What a record producer does: ‘I give the artists back their ideal interpretation’

What a record producer does: ‘I give the artists back their ideal interpretation’


norman lebrecht

December 24, 2014

Michael Fine, former head of Deutche Grammophon G and now a world-travelling independent record producer, attempts to explain a difficult role.

michael fine


  • Matthew H Fields says:

    As a composer, I’ve been very privileged to work not only with fabulous players but with some wonderful producers, especially Judith Sherman and Zdeněk Zahradník (with whom I could only converse by pointing at notes in the score, as his languages were Czech, Russian, and broken French). During recording, the producer mediates between the live performance and the subsequent audio-editing process. Fine’s comment that he seeks to give the player their own ideal interpretation seems right on the mark here.

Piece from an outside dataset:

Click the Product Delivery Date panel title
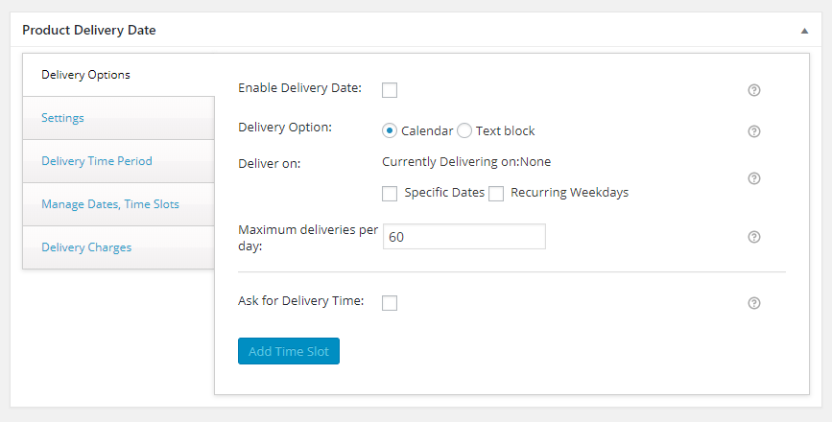832x422 pixels. pyautogui.click(x=89, y=31)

Contingencies may make a few notes come through the microphones sub-optimally here or there in an otherwise perfect performance, and a producer, even more than a conductor or performer or the composer themselves, is tasked with noticing those and developing a strategy of re-recording the passages around those notes so perfect notes can be edited together.
    In this way, I suppose, great classical producers are very different artists from, e.g., people like Phil Spector, who more or less stamps his identity and his re-orchestration on his recordings.

  • Hilary says:

    I enjoyed this interview very much.
    I’m reading John Culshaw’s memoir ‘setting the record straight’ at the moment which in some ways documents the high point of the recording industry. Culshaw didn’t work with Solti on his Mahler projects as the composer was a blindspot for him.